Our growth is accelerated when we give up the belief that we "must"have a man in our lives to be complete. What a deceitful notion that we "need"the company of a male to make us feel desirable, fulfilled or complete. We come into this life complete and undiminished. When we deviate from that belief to accomplish marriage or a relationship, we can be shattered."

Excerpt:

"For the first few dates never let a man pick you up at your home. No feminism here, just a safety tip. Why not ensure that you will be safe from a vice-grip at the door or those uncomfortable confrontations with the man of a thousand hands. It is a great way to get a little information and still protect your privacy from some potential clown.

There is nothing wrong and everyting right about protecting your privacy and you. To allow a man to pick you up in the beginning of a dating relationship is foolish and unnecessary. We know of the timeless adages about the woman being collected, taken out for dinner, paid for and then brought home. It is out there in black and white in coutnless books.

The serious problem with those adages is this: when your Grandmother and Mother recouunted those stories with relentless pleasure, women held a somewhat different place in society. They were more protected from a family and societal standpoint. Today's woman is more at risk for a variety of reasons. The availability of sexually explicit material; excessive incidents of date rape; less intervention of the family; more women working and living alone; the difficulty in proving rape of any type; the demand for equality from women.

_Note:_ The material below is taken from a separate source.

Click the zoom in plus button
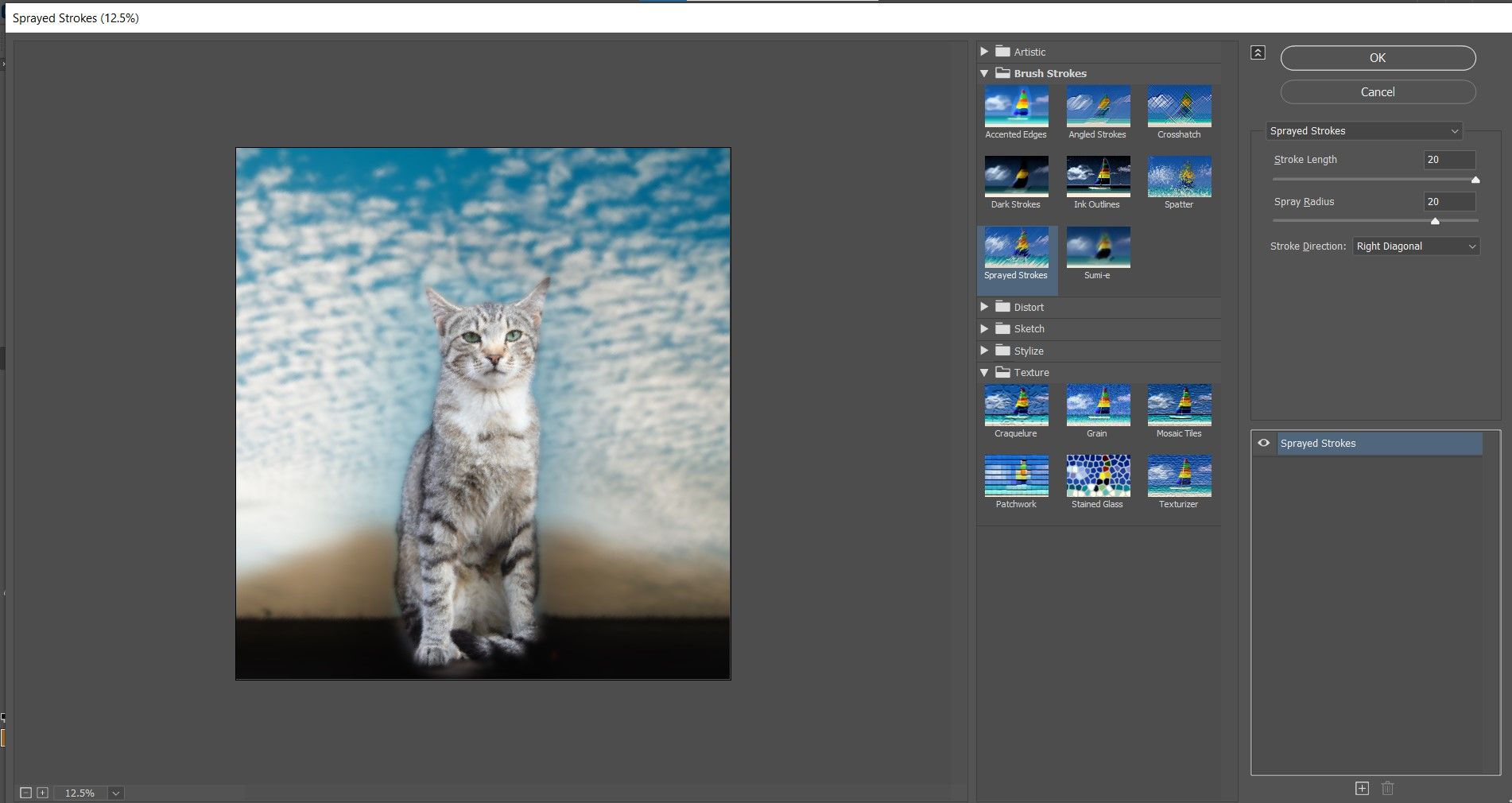Viewport: 1512px width, 803px height. point(43,793)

I think that these factors have made it more difficult for women. As a protective device, have the man meet you at a public place, the restaurant, movie, coffee shop, book store, bowling alley.

That way you don't leave yourself open to a wrestling match at the door with a total stranger.

You might well find that eliminating the tiring "nightcap" routine or the passionate kisses being pushed on you at the door is well worth the discomfort of driving to the restaurant by yourself. It is also a great way to get rid of the date from hell.